--- GIVEN INFORMATION Enclosed Below ---

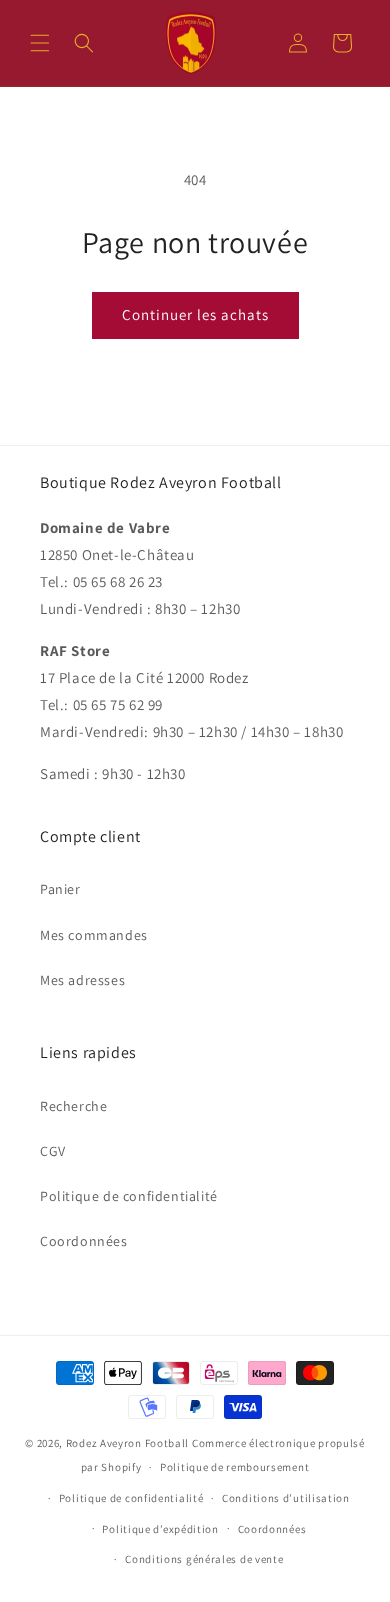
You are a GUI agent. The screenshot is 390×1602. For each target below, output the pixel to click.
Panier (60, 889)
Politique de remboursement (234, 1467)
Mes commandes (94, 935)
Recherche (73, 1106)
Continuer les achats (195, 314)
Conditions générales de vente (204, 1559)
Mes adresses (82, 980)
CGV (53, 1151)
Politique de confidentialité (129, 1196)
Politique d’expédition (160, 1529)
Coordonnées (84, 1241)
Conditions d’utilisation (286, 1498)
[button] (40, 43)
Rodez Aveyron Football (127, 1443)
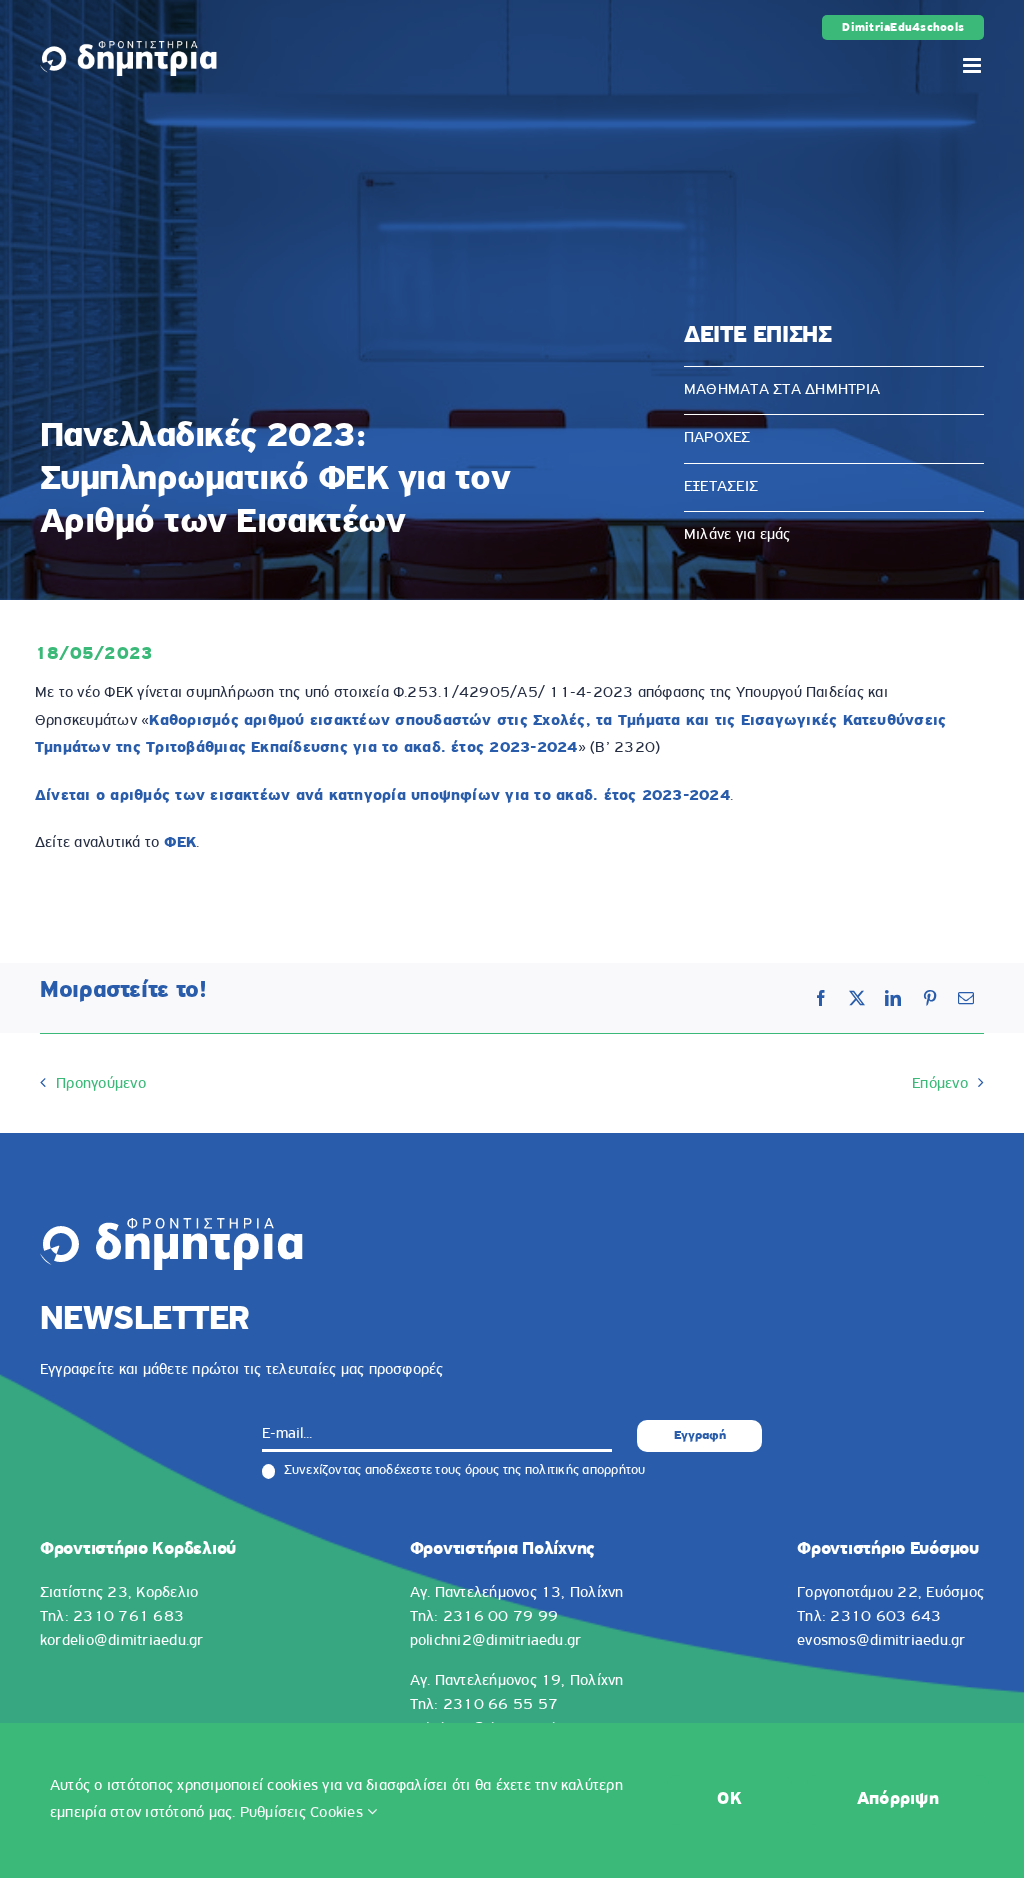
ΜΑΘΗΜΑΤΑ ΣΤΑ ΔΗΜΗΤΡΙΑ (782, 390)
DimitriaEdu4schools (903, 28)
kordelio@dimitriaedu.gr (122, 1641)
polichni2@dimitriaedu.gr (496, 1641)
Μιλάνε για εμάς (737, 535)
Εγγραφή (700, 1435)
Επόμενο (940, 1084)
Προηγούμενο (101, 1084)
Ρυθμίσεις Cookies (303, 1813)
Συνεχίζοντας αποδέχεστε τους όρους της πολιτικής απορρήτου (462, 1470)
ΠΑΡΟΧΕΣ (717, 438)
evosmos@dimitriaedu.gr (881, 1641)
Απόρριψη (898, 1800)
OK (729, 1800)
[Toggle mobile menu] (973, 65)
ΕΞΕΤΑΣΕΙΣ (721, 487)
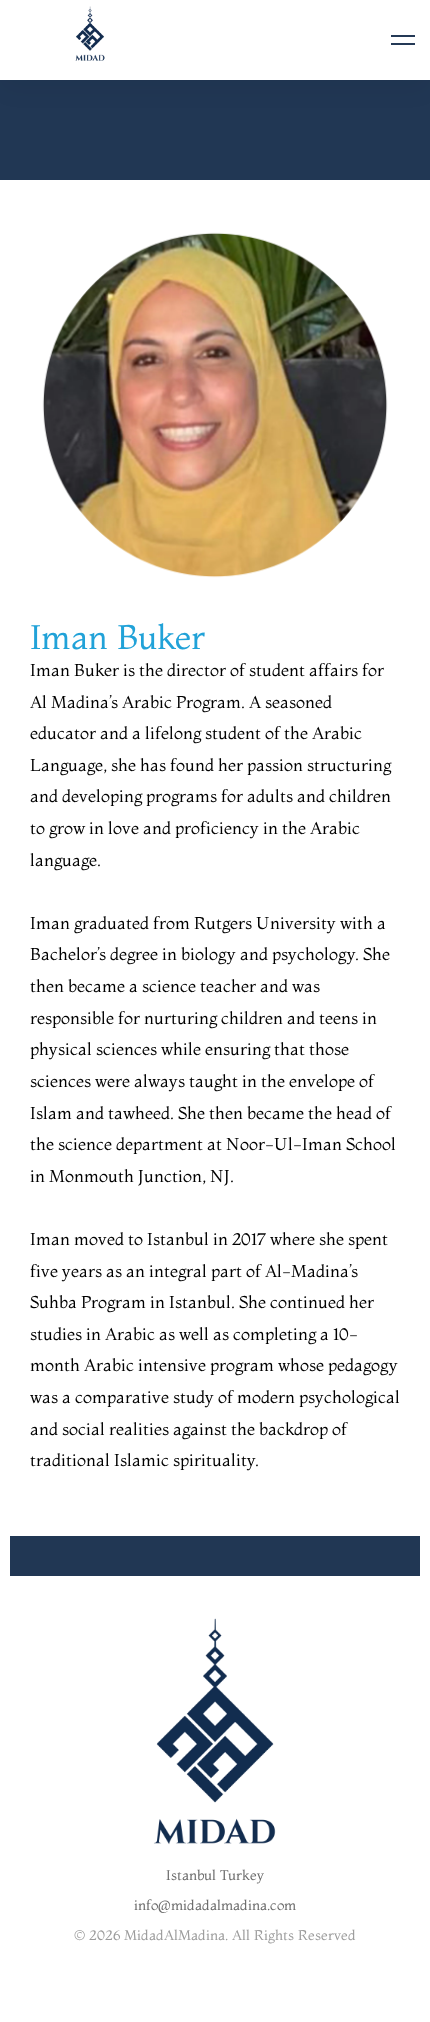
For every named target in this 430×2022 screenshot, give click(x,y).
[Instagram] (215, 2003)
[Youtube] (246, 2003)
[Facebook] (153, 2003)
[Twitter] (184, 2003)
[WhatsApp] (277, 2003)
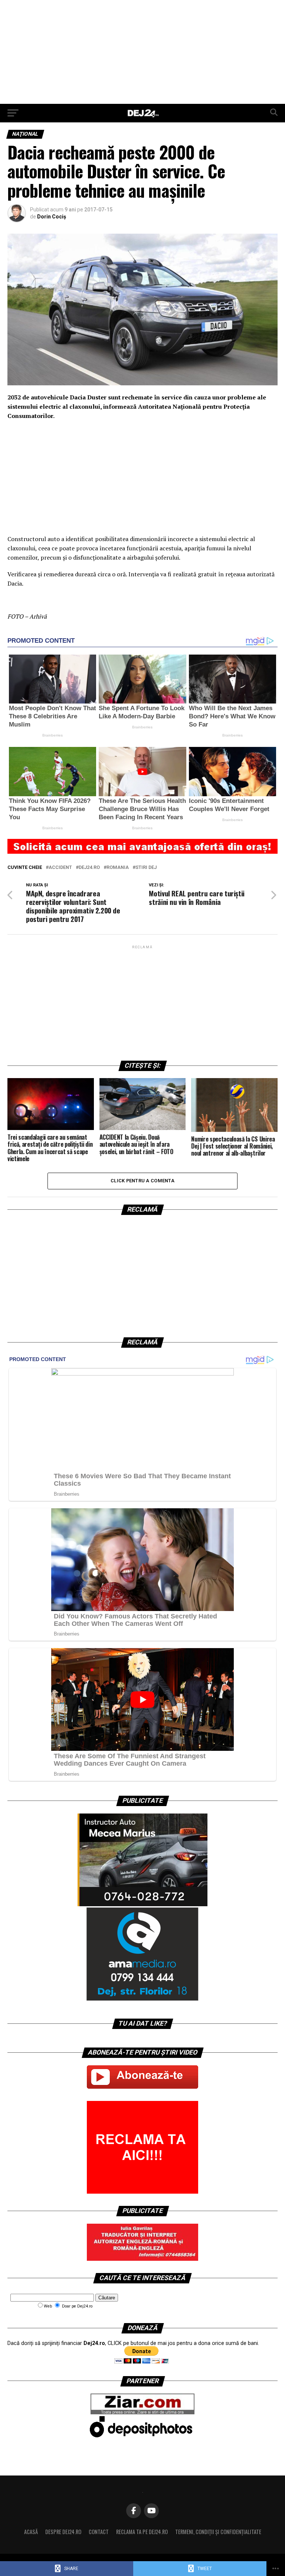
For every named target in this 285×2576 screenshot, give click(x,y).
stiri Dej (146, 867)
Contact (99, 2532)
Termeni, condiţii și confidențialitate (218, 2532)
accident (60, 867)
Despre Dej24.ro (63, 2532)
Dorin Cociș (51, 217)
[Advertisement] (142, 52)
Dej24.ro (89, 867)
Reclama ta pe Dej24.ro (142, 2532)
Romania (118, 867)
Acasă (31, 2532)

--- End of Enclosed GIVEN INFORMATION ---

→ EXERCISE
From the listing above, pick out every line containing "screenshot".

→ RESPONSE TO THE EXERCISE
You are a GUI agent. The screenshot is 390×1602. For each target below, output the pixel to click.
For every named target in this 430×2022 screenshot, give click(x,y).
For every named target in this 285×2576 screenshot, give click(x,y).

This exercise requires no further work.